In extreme cases, the question of continued life support may arise.  In a case, in the mid-1990s the Supreme Court by majority consented to the withdrawal of artificial support for a patient with irreversible brain damage who have been in a vegetative state for 23 years.

The Supreme Court proceeded on the basis of a prudent parent test,  having regard to the best interests of the ward. One judge dissented on the basis that the deliberate removal of artificial support would infringe the ward’s right to life.

In another case, a party in a coma who was, and whose husband was a member of the Jehovah’s Wtiness religion refused a blood transfusion.  The High Court authorised the treatment notwithstanding that it was against the apparent religious beliefs and the wishes of the person concerned. The patient had discussed her preferences for treatment for the husband and had refused to sign consent to treatment during a lucid interval.


A receiver may be appointed to take possession of the ward’s assets.  The principal purpose is to preserve the assets. He or she may be appointed as necessary or expedient. A receiver owes a duty to the court.  He is subject to the control of the President of the High Court.  His powers are specified in the appointment.

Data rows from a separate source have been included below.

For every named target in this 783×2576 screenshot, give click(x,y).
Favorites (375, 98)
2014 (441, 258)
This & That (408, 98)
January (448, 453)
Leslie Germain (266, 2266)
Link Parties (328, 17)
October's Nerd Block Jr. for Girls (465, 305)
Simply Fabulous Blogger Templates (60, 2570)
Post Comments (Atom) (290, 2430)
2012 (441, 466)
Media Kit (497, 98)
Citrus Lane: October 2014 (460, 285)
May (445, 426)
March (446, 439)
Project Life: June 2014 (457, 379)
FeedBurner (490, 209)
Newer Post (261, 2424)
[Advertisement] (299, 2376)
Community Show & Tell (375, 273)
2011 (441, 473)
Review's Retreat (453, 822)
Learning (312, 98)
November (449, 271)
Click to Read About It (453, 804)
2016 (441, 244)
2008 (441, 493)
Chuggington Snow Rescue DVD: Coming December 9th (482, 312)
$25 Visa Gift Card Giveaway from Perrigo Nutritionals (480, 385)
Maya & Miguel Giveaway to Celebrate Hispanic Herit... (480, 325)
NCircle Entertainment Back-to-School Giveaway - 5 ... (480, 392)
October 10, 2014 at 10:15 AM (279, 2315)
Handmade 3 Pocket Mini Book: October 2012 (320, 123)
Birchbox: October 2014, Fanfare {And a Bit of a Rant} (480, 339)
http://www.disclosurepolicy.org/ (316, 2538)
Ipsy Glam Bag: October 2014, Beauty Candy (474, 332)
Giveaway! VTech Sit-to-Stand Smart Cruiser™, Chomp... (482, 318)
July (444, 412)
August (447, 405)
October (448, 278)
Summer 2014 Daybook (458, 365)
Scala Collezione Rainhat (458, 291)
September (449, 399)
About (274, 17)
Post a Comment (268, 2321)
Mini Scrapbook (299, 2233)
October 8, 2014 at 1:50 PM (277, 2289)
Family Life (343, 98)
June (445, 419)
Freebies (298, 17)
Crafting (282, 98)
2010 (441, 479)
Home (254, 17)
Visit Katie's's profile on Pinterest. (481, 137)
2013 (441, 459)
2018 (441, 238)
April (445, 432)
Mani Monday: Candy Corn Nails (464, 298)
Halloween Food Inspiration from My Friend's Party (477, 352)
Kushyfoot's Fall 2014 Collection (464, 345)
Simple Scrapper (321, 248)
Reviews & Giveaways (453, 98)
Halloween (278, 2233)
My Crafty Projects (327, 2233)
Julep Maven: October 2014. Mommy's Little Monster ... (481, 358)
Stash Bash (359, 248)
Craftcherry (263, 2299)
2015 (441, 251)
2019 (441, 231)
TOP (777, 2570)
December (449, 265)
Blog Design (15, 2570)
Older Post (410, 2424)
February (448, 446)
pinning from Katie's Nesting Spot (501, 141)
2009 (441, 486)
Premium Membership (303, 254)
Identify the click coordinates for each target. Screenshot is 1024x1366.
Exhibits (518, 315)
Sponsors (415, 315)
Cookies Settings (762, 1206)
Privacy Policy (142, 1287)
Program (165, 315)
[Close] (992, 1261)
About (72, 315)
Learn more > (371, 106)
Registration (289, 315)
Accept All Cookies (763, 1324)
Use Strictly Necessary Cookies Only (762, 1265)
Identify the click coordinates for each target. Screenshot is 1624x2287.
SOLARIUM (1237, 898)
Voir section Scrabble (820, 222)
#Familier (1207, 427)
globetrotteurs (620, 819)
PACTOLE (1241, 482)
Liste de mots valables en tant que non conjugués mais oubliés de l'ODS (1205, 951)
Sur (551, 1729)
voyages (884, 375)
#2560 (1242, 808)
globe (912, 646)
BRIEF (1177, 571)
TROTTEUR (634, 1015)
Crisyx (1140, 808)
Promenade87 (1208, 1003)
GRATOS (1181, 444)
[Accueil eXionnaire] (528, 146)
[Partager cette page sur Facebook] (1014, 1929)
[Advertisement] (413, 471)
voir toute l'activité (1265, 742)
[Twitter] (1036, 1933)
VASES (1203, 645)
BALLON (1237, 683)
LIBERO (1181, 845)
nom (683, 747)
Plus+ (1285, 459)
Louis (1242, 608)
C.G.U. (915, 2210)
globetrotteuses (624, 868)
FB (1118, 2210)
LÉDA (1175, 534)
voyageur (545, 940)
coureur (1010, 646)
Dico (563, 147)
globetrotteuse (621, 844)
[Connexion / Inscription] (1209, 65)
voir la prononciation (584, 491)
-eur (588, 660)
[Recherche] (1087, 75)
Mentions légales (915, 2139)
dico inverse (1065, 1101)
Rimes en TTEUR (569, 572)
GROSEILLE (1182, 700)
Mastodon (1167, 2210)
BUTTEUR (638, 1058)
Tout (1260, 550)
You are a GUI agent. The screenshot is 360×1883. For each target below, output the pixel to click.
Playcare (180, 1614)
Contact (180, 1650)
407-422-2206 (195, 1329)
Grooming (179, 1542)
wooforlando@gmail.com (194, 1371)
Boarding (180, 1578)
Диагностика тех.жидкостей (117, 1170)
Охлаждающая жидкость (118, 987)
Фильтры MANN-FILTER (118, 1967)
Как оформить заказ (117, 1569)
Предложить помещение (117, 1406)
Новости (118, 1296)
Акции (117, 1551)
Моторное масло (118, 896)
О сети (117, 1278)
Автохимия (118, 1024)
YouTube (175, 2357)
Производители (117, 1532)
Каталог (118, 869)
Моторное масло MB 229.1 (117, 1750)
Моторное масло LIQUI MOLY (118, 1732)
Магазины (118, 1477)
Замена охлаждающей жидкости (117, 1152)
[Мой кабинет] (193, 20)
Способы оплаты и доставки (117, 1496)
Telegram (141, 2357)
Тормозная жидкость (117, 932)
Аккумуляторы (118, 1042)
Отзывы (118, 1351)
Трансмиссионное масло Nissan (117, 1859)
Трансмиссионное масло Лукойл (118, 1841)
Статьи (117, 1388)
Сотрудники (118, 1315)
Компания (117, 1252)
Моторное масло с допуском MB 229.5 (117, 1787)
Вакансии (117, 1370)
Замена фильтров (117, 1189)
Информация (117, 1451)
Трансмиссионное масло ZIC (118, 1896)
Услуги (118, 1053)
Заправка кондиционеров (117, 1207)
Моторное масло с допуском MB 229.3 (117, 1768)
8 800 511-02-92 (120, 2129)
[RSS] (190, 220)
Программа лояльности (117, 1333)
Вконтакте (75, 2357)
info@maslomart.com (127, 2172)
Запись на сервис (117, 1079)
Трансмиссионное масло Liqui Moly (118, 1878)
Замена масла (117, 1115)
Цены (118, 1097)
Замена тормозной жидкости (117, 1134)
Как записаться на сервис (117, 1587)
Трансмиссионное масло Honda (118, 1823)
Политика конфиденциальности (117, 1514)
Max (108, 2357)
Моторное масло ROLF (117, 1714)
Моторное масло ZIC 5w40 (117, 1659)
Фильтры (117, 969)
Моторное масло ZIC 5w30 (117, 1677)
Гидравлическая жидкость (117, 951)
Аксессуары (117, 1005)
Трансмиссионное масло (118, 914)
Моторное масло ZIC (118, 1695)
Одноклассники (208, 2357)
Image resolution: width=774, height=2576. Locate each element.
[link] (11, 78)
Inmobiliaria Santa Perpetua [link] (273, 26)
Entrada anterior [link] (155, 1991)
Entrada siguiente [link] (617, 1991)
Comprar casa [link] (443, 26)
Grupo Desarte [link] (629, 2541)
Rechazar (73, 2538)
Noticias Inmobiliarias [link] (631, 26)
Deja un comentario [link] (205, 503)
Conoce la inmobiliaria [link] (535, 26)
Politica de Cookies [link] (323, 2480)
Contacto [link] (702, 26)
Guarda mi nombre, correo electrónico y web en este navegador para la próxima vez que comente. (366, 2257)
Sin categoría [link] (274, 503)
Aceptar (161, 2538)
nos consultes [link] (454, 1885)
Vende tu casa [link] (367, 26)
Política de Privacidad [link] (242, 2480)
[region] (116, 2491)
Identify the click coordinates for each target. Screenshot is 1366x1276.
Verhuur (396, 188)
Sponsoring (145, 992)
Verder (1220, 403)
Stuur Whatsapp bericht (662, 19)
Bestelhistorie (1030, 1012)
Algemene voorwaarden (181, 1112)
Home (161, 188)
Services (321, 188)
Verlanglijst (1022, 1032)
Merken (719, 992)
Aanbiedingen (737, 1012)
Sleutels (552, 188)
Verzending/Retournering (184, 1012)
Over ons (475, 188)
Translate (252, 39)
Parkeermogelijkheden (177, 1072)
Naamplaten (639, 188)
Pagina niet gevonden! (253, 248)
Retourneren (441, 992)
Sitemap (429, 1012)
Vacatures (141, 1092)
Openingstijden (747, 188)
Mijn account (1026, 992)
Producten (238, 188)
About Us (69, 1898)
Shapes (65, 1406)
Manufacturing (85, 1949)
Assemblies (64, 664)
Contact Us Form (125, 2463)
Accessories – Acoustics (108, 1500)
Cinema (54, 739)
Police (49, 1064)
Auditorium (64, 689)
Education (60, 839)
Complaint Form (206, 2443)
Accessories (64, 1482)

A receiver is obliged to account to the Registrar of the Office of Wards of Court.  He must give security.  Monies must be lodged separately.  Annual returns are required. Remuneration may be allowed to a receiver. This may be fixed as a percentage or otherwise determined by the Office of Wards of Court.

Costs may not be allowed for works done personally which do not require the assistance of contractors and advisers.  Where expenses have been properly and reasonably incurred for the benefit of the ward, they may be allowed as may be deemed proper.

Guardian & Temporary Wardship

Guardians have similar obligations to those of Committees of the estate and receivers.  They are appointed in respect of temporary wardship.

Guardians must give security for their appointment.  They must account annually or at such intervals as the Office of Wards of Court may determine.  They must keep separate accounts and make annual returns.  A guardian must make a monthly return of assets sold, conveyed or disposed of.

Guardians may not generally be allowed the costs of work undertaken personally.  They may however be allowed expenses. They may be allowed remuneration on terms and conditions as may be specified by the court.